• _Task to complete_
Each line from the one with "Task: Click Add random message button" to the final line of the data must be reproduced exactly, and no other line may appear.

• _Given entries_
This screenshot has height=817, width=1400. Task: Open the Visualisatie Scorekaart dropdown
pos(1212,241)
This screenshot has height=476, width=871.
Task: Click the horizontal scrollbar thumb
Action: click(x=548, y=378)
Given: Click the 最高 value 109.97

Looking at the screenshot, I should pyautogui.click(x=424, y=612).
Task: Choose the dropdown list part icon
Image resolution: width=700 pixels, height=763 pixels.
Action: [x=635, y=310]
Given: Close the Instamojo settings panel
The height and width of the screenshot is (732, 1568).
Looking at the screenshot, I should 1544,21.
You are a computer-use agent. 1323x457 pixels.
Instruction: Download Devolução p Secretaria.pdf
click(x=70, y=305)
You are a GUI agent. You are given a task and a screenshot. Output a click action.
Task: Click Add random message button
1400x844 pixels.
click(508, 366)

• _The answer_
Task: Click Add random message button
1400x844 pixels.
click(508, 366)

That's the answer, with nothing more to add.